Los titulares de la muerte de Lucas, el que vivía en una alcantarilla bogotana, me fueron llevando en cascada a un amargo popurrí de fallecidos en distintos lugares; eran anónimos unos, con nombre propio otros. Confirmé que la insensibilidad para atisbar la tragedia de nuestra cotidianidad tenía que ver con cómo hemos convertido en golosina a la prensa. Nada nuevo. Eso que nombraban amarillismo las viejas escuelas de periodismo hoy asalta sin pudor cromático a todos los principales diarios. Nada nuevo. Todos los días aparece el cuerpo inerte de alguien en un parque, en la calle, en el lecho de un río, sobre la acera. En esa concatenación del algoritmo, días después de escudriñar en la naturaleza morbosa de la percepción, mi mente recordó la imagen del cuerpo de Robert Walser, el escritor suizo de las micrografías, tendido sobre la nieve. Yo mismo la tenía en una diapositiva, y con ella pretendí, por mucho tiempo, empujar la reflexión de mis estudiantes de teoría de la imagen.

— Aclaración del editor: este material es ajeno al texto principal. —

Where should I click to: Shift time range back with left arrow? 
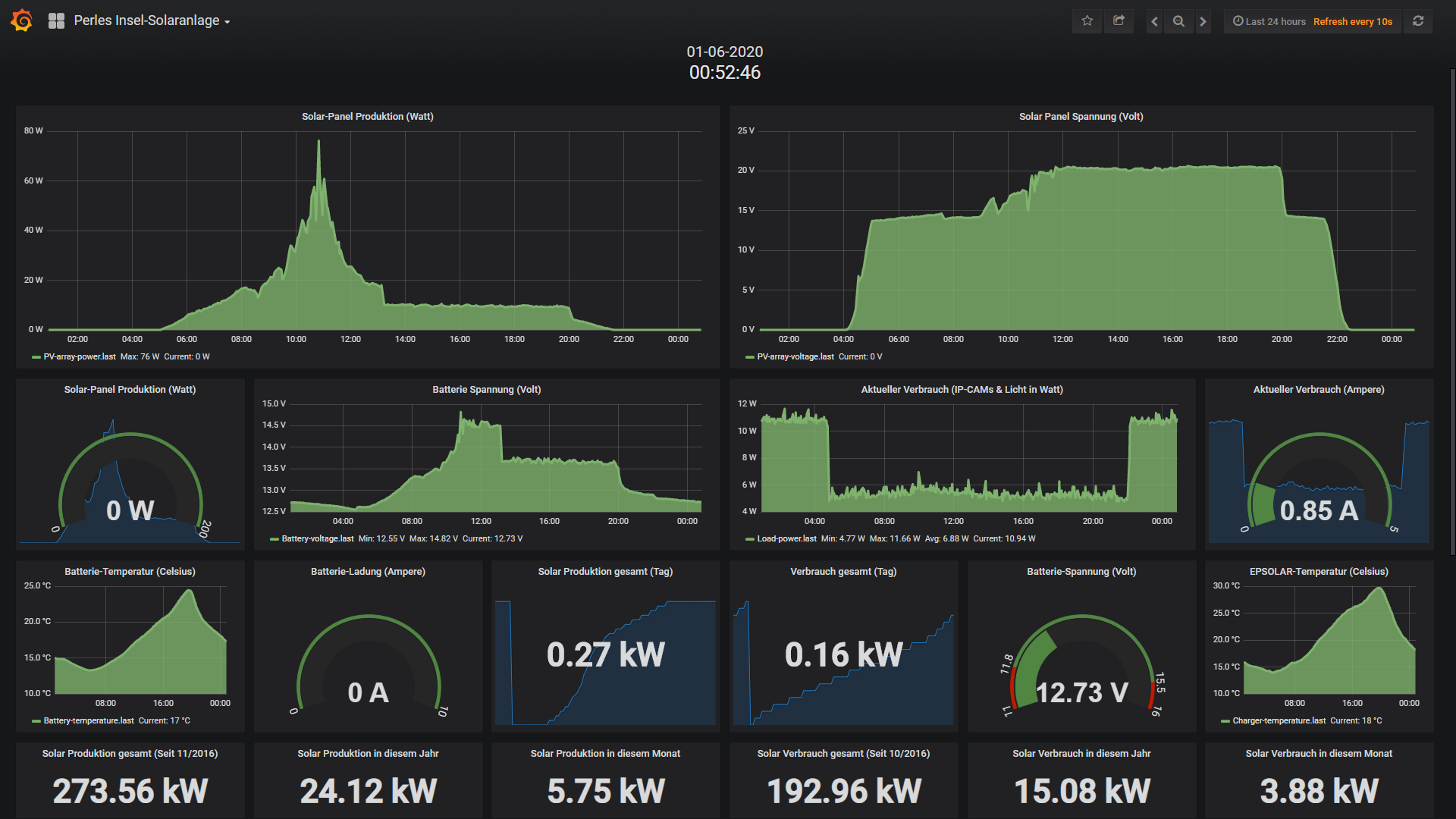1154,21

Mi intención era asombrarlos, producirles inquietud ante aquel cuerpo que precedido por sus propias huellas reposaba sobre un blanco inmaculado. Sentí una agitación nueva. En ocasiones tenemos que nombrar las cosas para hacer visible lo obvio. Entendí que no conmovía a mis alumnos presentando los despojos de Walser porque ellos veían regueros de muertos tirados en el suelo todos los días. Porque hoy los medios nos empujan sin pudor a que el terror no nos aterre. El dolor de otro ha dejado de ser dolor porque se convirtió en moneda corriente en forma de dato. El periplo de nuestras zambullidas digitales deja rastro y, en el mercado digital actual, esa huella vende. Los medios, aupados por el afán impreciso de la pirotecnia, registran desde lentes indiferentes el paso de cualquiera al más allá. Sus fuentes ya no están donde solían estar, habitan la vorágine de capturas de accidentes hechas por celulares y cámaras de seguridad, de esta manera, todos los días quedan inventariadas varias muertes en video y fotografía.
Dediqué varios días a rastrear periódicos viejos. Nada evidenciaba la trascendencia del deceso de Walser. Infructuosamente me precipité a un abismo de archivos de la época tratando de encontrar cómo se presentó la noticia de su muerte. Pero la partida del escritor fue tan silenciosa y discreta como sus últimos años de vida. Solo pude constatar a retazos que lo encontraron unos niños, cerca del manicomio de Herisau en Suiza, en el que pasó largamente recluido, y que un policía llamado Jakob Tuggener fue quien tomó la célebre fotografía. La prensa literaria le dedicó algo más de atención a su muerte que la generalista, y nada evidenciaba que aquella fracción de realidad mereciera los embates mediáticos que se darían hoy en ocasión de la pérdida de un artista en tales circunstancias. De repente, noté que yo mismo había olvidado la vida y el destino de Lucas, el de la alcantarilla.Una mañana saqué la imagen de Walser del hilo de diapositivas. Apagué el computador y me dispuse a salir para espantar el entumecimiento. No mucho después de cruzar la puerta, me encontré con el vecino que me anunció con euforia que ya había instalado su sistema de vigilancia. “¿Te acordás de don Roberto, el viejito que vendía incienso en el parque?”, me dijo. Moví mi cabeza negativamente pero inquieto, mientras él terminaba: “Estaba como medio borracho y venía por la acera. Cayó ahí boca abajo, muerto. Quedó en la cámara”.